### Task details
Give back exactly the lines of the entries below from the line with "Who We Are (88, 1298)" to the line with "TOPページに戻る (960, 662)", inclusive, and only those.

─── Data records

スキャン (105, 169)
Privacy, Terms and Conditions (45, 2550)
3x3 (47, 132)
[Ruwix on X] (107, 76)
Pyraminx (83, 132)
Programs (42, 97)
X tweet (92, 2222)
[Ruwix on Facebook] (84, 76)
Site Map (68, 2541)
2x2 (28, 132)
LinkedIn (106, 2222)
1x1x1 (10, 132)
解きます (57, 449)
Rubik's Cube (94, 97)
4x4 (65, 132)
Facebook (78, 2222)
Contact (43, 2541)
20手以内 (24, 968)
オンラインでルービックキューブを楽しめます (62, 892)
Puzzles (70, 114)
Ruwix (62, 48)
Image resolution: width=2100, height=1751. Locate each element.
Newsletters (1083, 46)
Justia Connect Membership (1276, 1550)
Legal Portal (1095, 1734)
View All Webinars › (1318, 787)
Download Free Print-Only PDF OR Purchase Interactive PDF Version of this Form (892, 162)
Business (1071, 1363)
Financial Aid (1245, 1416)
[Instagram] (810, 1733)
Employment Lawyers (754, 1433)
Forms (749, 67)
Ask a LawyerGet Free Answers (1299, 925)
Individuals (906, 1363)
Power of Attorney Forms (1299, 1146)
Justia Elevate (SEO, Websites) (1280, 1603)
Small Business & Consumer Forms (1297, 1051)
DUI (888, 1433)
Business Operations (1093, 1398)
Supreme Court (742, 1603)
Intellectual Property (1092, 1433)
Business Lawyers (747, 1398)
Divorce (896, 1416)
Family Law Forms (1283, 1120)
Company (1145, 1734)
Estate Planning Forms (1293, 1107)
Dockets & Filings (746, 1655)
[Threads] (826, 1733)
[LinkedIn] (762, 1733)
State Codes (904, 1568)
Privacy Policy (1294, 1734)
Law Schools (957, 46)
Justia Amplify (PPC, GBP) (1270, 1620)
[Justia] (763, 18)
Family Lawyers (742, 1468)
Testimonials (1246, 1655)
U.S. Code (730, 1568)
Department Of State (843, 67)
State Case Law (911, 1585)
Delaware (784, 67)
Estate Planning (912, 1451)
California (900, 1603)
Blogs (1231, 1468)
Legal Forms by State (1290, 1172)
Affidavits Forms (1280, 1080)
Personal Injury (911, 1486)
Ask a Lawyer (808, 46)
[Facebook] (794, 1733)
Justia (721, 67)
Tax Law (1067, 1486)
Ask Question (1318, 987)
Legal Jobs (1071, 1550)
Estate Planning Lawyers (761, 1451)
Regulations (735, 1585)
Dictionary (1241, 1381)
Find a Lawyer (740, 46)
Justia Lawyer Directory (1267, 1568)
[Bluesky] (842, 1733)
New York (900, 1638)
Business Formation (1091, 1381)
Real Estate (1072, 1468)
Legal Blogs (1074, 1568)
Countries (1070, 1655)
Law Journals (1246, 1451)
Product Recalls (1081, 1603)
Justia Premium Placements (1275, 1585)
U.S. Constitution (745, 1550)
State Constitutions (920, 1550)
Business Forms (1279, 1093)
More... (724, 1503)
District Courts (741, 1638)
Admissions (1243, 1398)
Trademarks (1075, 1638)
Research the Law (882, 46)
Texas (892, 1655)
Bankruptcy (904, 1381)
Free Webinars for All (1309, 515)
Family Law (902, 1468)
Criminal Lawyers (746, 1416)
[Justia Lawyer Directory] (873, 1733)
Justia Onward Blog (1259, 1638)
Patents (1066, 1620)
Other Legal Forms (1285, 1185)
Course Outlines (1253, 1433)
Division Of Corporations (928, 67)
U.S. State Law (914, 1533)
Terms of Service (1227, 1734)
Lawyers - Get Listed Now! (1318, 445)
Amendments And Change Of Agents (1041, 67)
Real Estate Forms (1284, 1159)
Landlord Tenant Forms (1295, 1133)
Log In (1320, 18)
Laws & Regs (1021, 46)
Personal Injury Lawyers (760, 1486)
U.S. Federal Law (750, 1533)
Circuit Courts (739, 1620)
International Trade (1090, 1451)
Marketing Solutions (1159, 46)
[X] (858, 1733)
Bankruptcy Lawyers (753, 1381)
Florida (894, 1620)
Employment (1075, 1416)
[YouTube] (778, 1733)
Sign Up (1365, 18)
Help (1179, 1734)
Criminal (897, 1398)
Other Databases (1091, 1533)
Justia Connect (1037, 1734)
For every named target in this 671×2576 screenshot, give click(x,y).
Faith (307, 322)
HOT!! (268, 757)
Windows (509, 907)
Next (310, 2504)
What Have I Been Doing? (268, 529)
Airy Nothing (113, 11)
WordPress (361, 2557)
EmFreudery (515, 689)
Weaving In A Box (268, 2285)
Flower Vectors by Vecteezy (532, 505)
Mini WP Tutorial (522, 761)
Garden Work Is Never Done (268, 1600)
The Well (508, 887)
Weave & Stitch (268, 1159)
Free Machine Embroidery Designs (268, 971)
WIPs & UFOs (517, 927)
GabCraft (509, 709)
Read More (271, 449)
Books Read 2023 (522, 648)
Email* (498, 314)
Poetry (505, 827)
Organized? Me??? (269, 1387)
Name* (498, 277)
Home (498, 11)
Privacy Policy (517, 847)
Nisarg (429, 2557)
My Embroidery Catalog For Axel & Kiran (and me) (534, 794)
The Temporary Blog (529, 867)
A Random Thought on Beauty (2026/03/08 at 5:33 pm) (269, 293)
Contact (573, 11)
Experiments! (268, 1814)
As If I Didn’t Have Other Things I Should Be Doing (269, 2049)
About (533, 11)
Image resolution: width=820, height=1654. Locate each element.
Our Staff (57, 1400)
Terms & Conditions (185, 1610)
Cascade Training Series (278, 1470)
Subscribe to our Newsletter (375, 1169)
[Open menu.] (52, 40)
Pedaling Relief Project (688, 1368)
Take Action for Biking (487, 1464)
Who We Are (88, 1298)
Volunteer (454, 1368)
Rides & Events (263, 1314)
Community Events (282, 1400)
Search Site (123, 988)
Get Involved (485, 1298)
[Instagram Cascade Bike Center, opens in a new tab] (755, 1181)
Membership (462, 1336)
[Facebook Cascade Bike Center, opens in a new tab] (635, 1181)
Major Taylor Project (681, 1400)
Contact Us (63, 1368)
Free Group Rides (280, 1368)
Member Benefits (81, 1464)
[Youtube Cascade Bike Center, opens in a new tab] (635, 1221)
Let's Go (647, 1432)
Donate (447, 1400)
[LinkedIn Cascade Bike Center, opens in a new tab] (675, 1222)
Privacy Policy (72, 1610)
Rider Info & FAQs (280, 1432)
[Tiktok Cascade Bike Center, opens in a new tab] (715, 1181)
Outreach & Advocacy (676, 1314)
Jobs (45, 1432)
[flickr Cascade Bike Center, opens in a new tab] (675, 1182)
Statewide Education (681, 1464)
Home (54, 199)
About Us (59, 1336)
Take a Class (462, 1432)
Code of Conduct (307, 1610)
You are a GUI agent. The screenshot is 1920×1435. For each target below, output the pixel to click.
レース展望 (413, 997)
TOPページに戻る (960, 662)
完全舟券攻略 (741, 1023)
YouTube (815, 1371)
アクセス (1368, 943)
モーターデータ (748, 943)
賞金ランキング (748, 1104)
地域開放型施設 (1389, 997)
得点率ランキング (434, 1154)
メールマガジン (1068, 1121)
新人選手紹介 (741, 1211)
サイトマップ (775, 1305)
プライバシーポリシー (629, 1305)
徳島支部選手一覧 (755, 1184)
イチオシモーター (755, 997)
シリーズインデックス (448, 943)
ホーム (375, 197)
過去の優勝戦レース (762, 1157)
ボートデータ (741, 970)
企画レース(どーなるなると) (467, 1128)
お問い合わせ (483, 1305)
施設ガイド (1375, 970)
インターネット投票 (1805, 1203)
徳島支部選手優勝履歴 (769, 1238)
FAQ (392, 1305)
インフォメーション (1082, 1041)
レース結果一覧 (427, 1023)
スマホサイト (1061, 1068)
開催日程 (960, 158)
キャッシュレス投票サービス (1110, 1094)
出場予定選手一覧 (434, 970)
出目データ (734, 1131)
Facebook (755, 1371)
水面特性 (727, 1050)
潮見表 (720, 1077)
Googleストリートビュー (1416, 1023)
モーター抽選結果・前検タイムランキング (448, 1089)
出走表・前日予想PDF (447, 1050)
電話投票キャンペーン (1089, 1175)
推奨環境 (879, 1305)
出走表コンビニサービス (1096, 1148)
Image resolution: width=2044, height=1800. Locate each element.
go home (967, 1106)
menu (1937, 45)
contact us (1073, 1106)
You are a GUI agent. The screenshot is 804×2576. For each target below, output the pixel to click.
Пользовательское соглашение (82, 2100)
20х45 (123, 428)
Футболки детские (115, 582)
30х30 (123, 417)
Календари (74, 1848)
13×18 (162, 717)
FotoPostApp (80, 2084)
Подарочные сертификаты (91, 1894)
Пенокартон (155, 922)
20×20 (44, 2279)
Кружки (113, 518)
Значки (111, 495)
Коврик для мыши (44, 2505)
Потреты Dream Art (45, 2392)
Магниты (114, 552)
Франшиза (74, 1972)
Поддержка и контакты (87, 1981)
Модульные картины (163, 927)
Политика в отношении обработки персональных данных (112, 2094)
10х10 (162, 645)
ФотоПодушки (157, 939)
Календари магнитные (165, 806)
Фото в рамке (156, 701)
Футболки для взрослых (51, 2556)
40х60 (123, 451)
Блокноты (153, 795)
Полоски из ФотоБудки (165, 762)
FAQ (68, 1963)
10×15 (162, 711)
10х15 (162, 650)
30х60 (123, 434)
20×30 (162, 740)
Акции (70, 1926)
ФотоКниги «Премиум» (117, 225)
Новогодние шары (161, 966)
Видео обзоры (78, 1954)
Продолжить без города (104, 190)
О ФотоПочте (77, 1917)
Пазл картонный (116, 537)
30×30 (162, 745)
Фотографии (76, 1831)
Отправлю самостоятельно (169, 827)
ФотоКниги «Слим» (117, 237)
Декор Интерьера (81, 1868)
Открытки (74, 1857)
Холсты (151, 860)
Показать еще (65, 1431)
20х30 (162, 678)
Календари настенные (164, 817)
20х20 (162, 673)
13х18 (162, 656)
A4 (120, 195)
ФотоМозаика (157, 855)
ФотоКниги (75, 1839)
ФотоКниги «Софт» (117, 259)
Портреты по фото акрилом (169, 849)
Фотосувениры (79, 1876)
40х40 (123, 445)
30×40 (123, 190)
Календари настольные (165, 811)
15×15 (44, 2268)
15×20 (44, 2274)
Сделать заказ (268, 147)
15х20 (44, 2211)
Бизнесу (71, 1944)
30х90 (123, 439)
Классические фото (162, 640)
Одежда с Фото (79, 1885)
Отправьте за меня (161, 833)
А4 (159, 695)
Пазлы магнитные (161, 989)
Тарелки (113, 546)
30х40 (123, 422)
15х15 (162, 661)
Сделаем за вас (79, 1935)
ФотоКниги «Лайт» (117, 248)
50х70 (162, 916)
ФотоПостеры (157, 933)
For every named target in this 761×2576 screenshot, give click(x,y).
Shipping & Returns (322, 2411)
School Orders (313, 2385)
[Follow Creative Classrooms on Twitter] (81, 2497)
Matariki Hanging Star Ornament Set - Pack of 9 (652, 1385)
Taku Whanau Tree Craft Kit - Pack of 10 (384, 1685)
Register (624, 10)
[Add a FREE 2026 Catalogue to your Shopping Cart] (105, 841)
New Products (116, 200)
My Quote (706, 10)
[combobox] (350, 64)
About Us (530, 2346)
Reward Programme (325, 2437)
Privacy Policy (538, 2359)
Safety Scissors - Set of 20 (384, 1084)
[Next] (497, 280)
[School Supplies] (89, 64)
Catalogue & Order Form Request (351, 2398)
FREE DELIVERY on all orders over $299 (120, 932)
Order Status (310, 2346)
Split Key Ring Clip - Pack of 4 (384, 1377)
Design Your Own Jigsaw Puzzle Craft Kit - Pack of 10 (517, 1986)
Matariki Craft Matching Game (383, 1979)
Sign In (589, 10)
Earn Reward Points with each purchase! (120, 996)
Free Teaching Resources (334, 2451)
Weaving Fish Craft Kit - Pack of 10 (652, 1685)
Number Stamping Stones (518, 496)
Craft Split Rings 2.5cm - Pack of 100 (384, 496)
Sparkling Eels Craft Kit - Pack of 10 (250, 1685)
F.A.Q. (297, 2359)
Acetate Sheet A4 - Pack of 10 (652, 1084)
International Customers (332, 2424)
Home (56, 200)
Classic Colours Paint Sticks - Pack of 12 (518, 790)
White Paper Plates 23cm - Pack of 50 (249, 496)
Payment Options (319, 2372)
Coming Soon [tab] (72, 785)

──────

### Task result
Who We Are (88, 1298)
Volunteer (454, 1368)
Rides & Events (263, 1314)
Community Events (282, 1400)
Search Site (123, 988)
Get Involved (485, 1298)
[Instagram Cascade Bike Center, opens in a new tab] (755, 1181)
Membership (462, 1336)
[Facebook Cascade Bike Center, opens in a new tab] (635, 1181)
Major Taylor Project (681, 1400)
Contact Us (63, 1368)
Free Group Rides (280, 1368)
Member Benefits (81, 1464)
[Youtube Cascade Bike Center, opens in a new tab] (635, 1221)
Let's Go (647, 1432)
Donate (447, 1400)
[LinkedIn Cascade Bike Center, opens in a new tab] (675, 1222)
Privacy Policy (72, 1610)
Rider Info & FAQs (280, 1432)
[Tiktok Cascade Bike Center, opens in a new tab] (715, 1181)
Outreach & Advocacy (676, 1314)
Jobs (45, 1432)
[flickr Cascade Bike Center, opens in a new tab] (675, 1182)
Statewide Education (681, 1464)
Home (54, 199)
About Us (59, 1336)
Take a Class (462, 1432)
Code of Conduct (307, 1610)
You are a GUI agent. The screenshot is 1920×1435. For each target below, output the pixel to click.
レース展望 (413, 997)
TOPページに戻る (960, 662)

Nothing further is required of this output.